**The task**
Express the lines from the start of the records through the line containing "click(x=680, y=615)" as a numbered list, leaving out blank lines and pictures.

Records of locating words and elements:
======

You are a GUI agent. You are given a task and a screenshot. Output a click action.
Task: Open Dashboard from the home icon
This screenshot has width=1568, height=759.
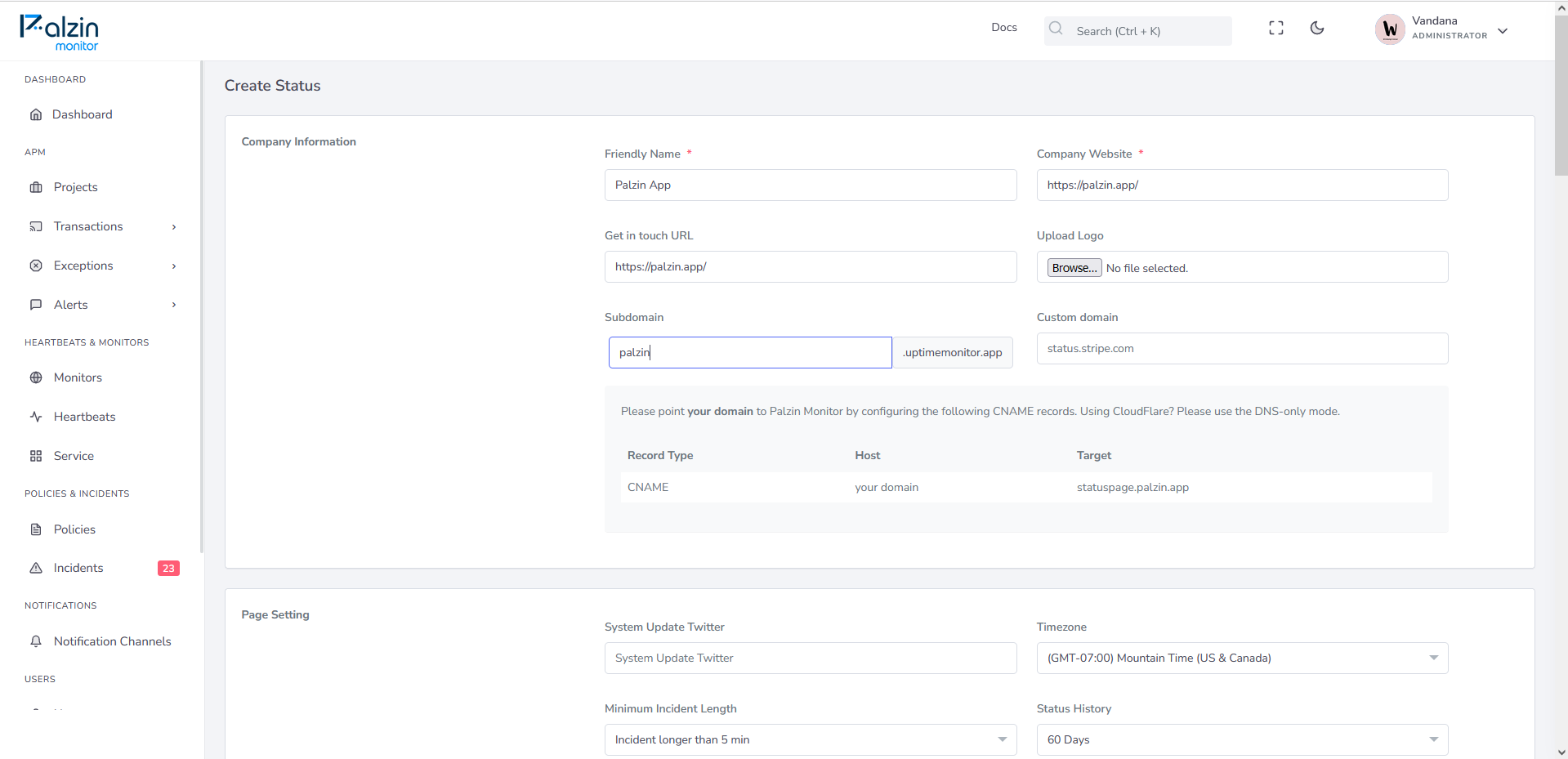[36, 114]
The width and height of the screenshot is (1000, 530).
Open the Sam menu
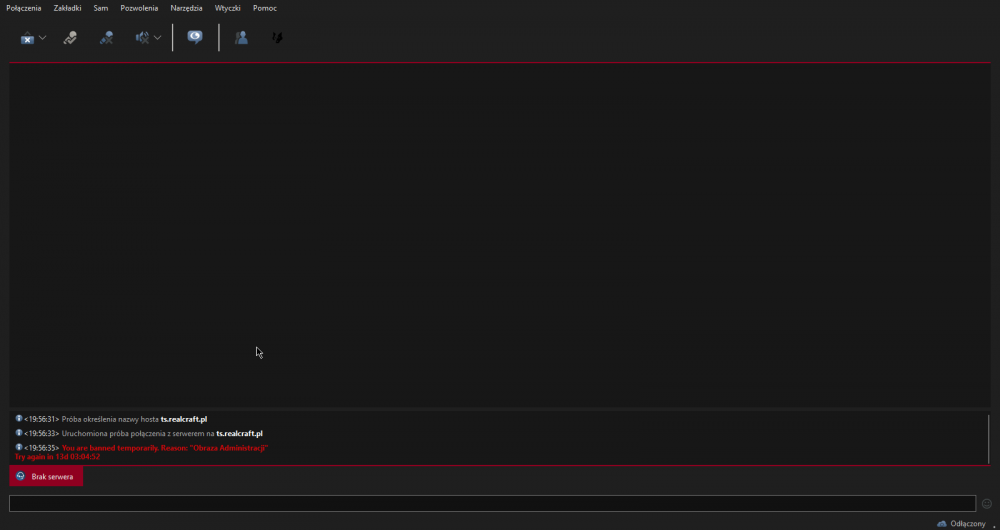coord(101,8)
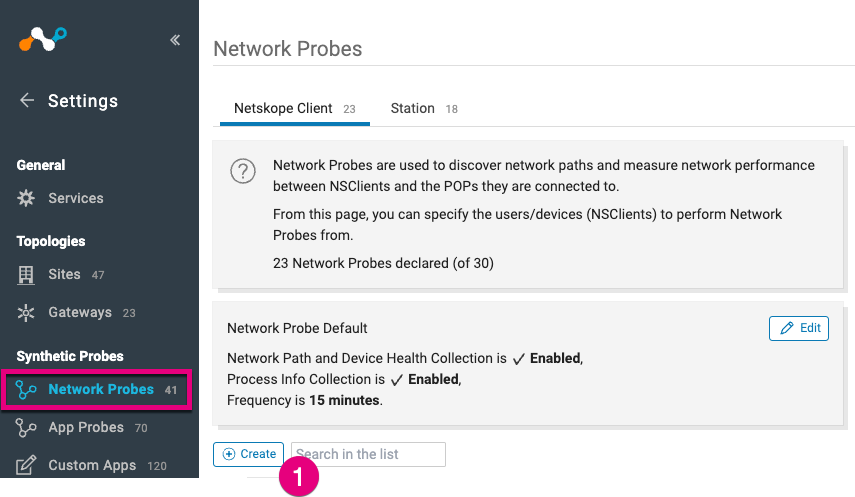Collapse the sidebar with the double chevron

tap(175, 40)
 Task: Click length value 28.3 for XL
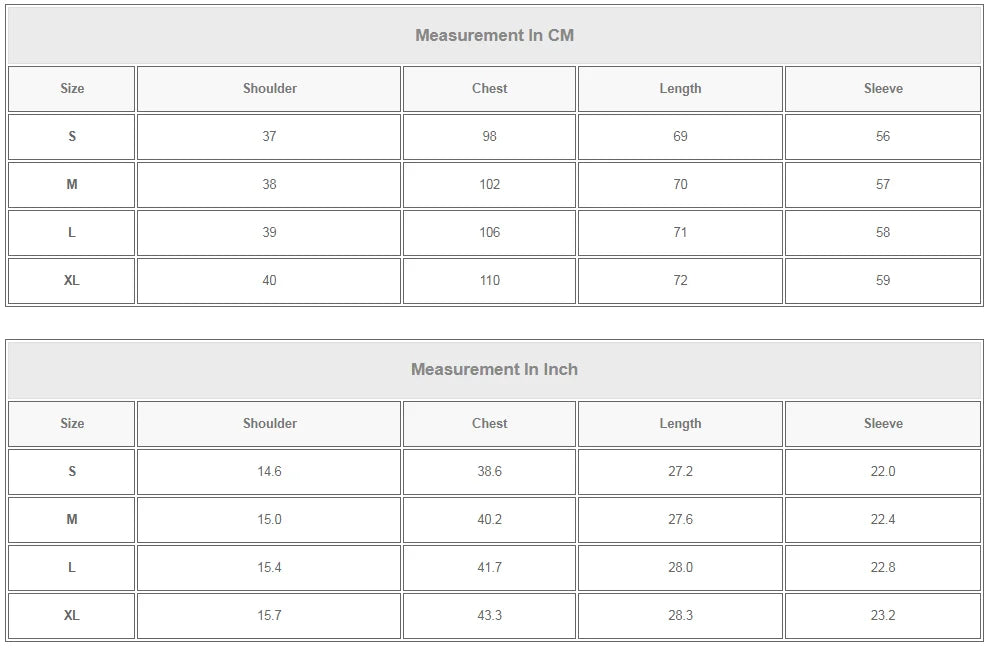click(x=680, y=615)
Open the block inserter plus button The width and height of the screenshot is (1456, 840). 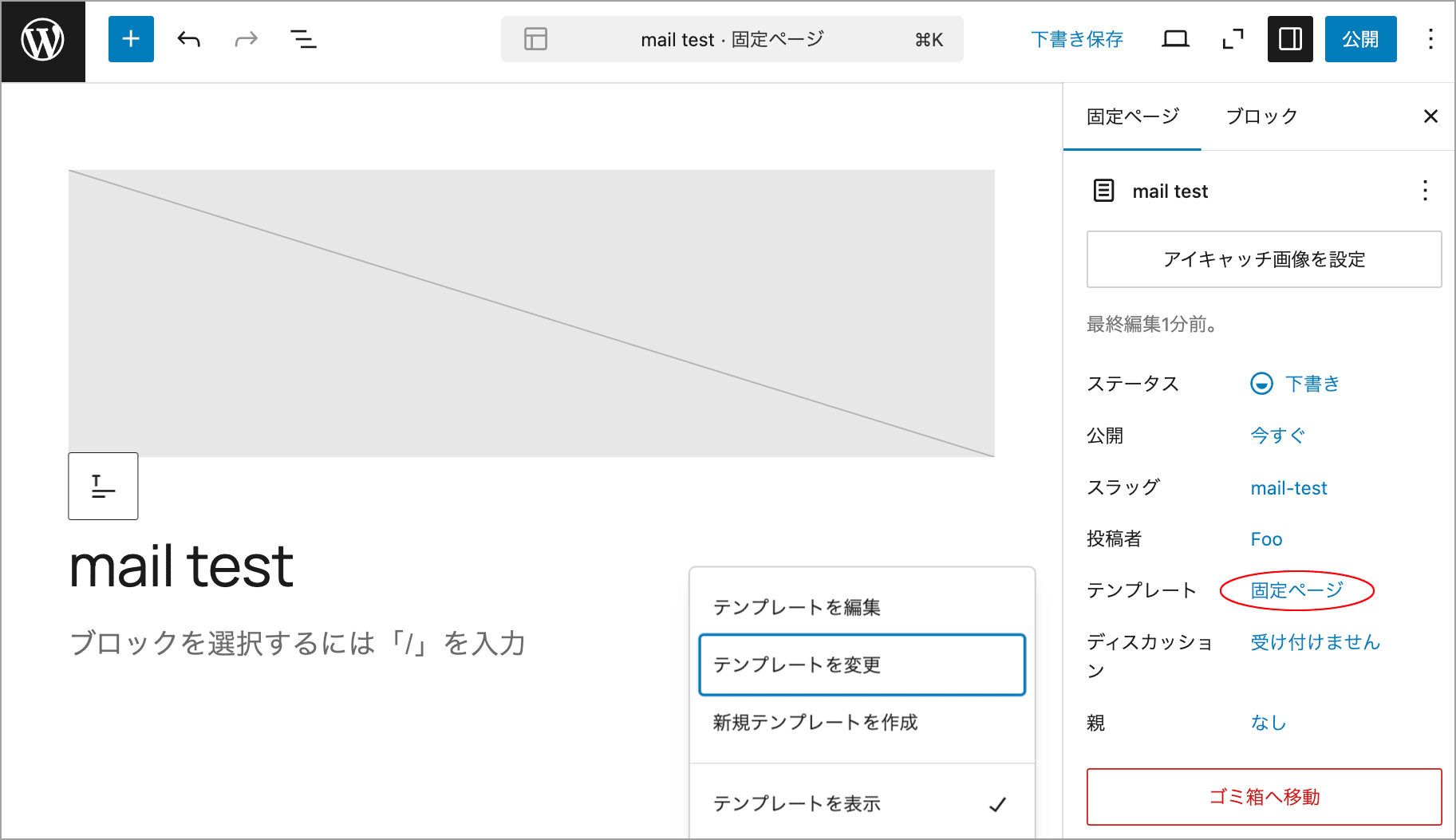click(x=131, y=39)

======

**Solution for this exercise**
1. You are a GUI agent. You are given a task and a screenshot. Output a click action.
2. Task: Open Dashboard from the home icon
3. This screenshot has width=1568, height=759.
4. [36, 114]
5. The width and height of the screenshot is (1000, 530).
6. Open the Sam menu
7. coord(101,8)
8. Collapse the sidebar with the double chevron
9. tap(175, 40)
10.  Task: Click length value 28.3 for XL
11. click(x=680, y=615)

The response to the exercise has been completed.